British Democratic Party - Formation and Naming Controversy

Formation and Naming Controversy

The BDP emerged following the 1979 general election in which the National Front (NF) had put up the greatest number of candidates in its history but with results falling way below expectations. The recriminations that followed this costly defeat saw Andrew Brons replace John Tyndall as chairman whilst a number of groups broke away, notably the New National Front and the Constitutional Movement.

Within the NF, the Leicester branch had become one of the most active in the country and, since 1972, this group had been led by Anthony Reed Herbert, a local solicitor whose talent for organisation had made Leicester a model branch. Reed Herbert took the opportunity provided by the 1979 collapse of the NF to launch his own group, selecting the name British Peoples Party. However, the name was quickly changed in order to avoid association with the earier British People's Party, a splinter group from the National Socialist League, organised either side of the Second World War.
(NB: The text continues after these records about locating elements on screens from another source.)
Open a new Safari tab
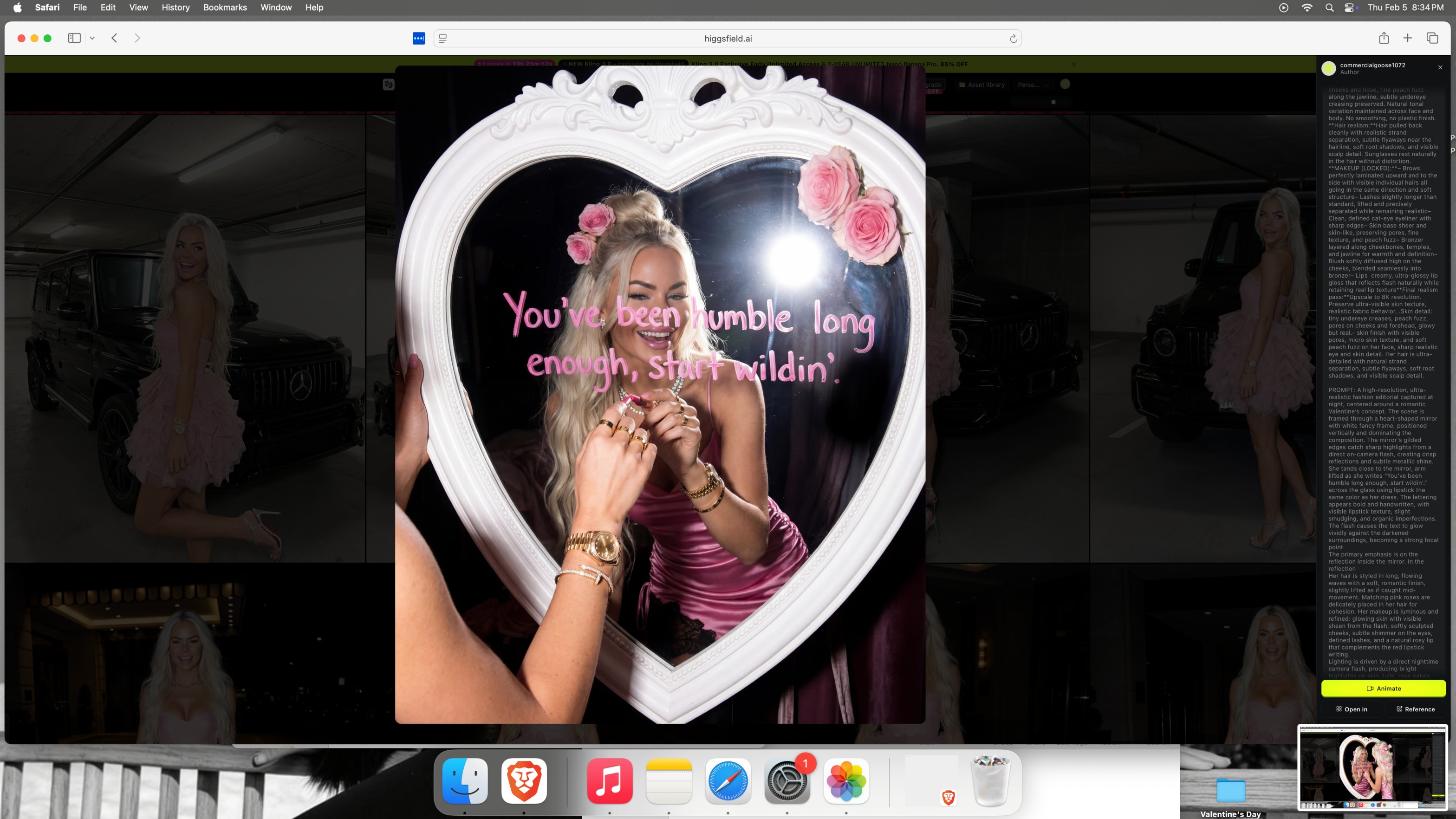The height and width of the screenshot is (819, 1456). point(1407,38)
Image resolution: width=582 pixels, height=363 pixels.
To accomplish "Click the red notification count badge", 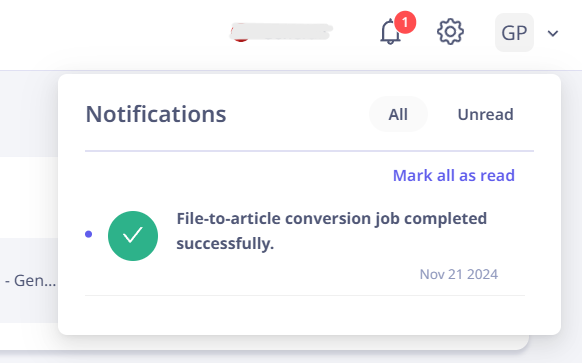I will (x=405, y=22).
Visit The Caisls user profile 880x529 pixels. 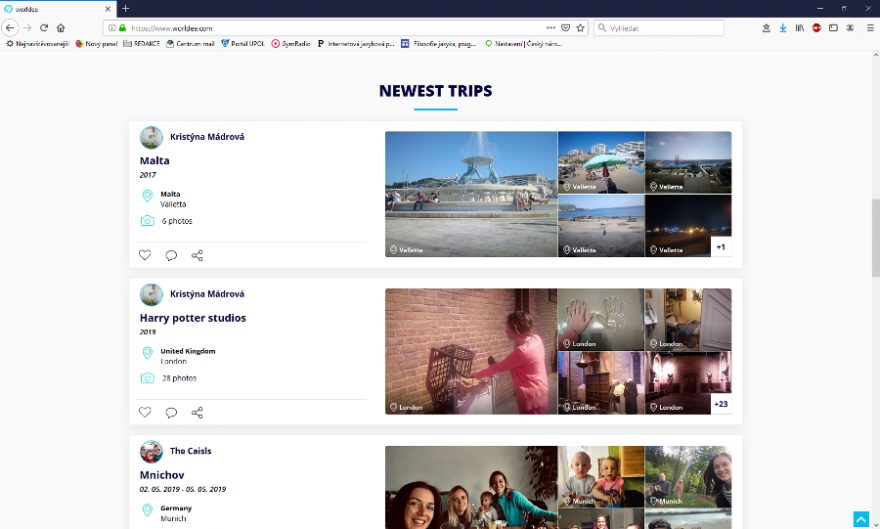190,451
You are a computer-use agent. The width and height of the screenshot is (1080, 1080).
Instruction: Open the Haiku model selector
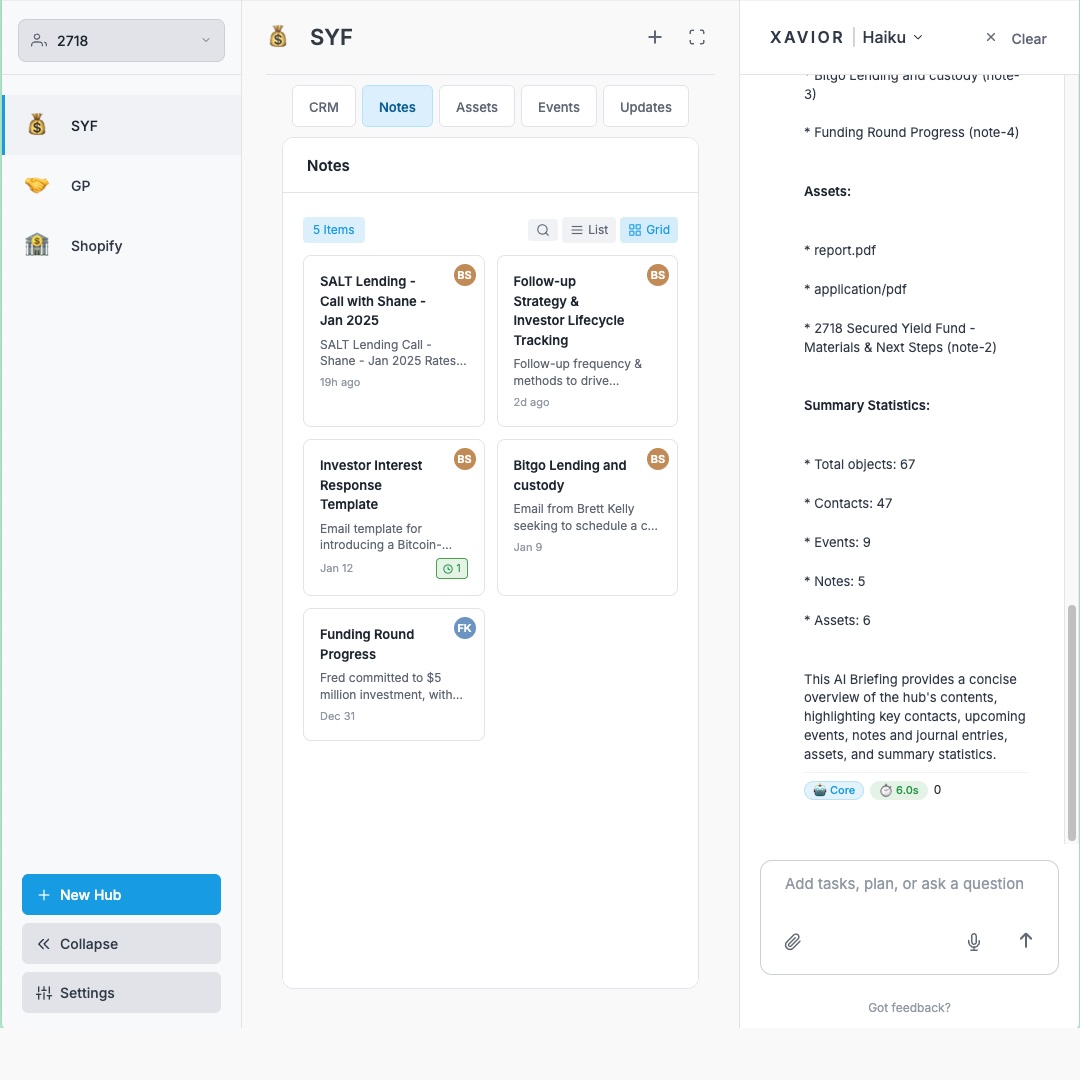(x=892, y=37)
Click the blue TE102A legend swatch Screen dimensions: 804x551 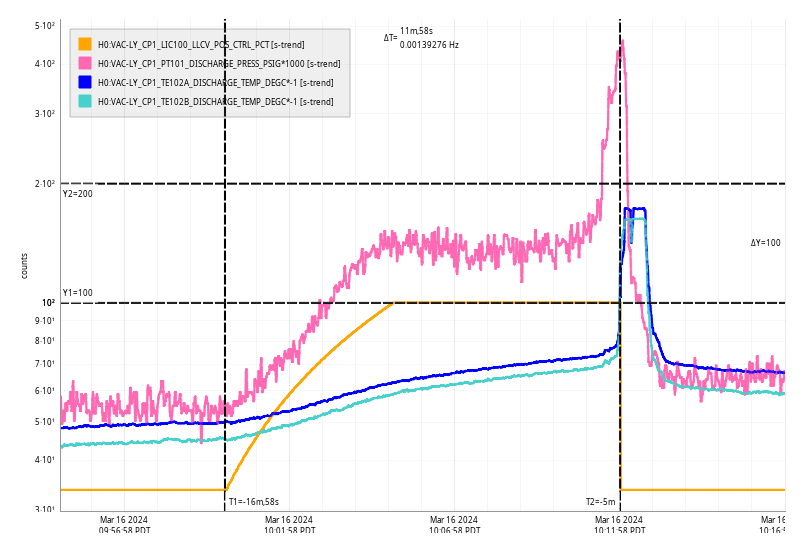coord(85,82)
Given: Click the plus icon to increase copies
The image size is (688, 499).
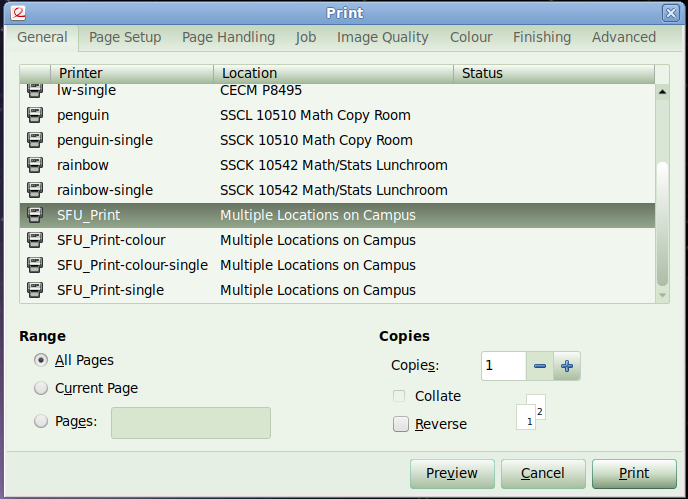Looking at the screenshot, I should pos(567,366).
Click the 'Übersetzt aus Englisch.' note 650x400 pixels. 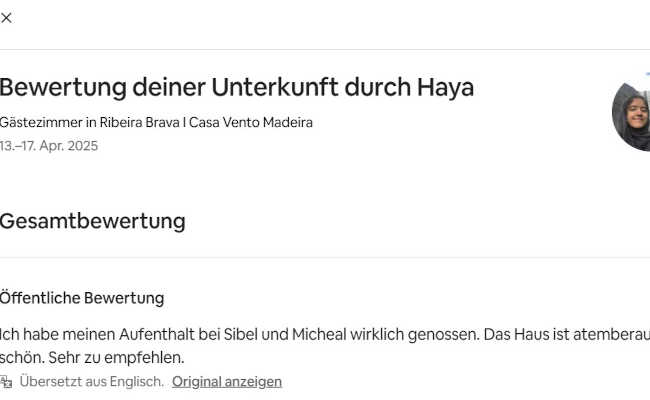(92, 382)
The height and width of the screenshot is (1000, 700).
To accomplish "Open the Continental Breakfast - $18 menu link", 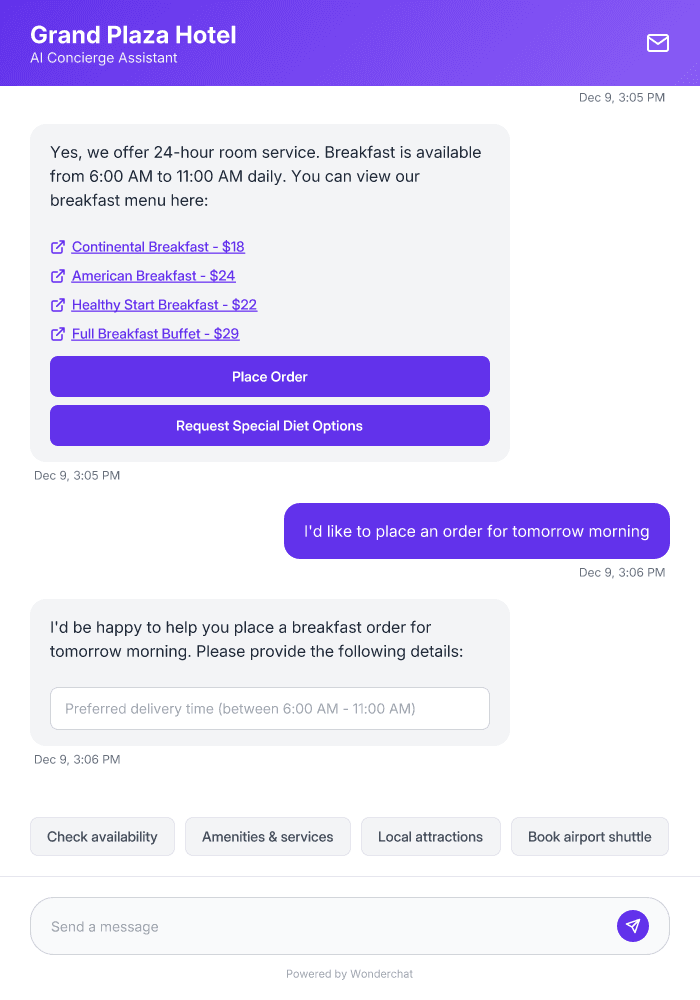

The name was thus changed to British Democratic Party even though a British Democratic Party, a minor right wing anti-communist group, had also previously existed in the 1930s.

The BDP shared with the Constitutional Movement a desire to move away from open neo-Nazism in general and Tyndall and Martin Webster in particular, with Herbert reasoning that a stream of press exposures of the more extreme views of both men had hit the NF's chances hard. Effectively therefore the BDP sought to present a more "respectable" public image in contrast to that of the NF.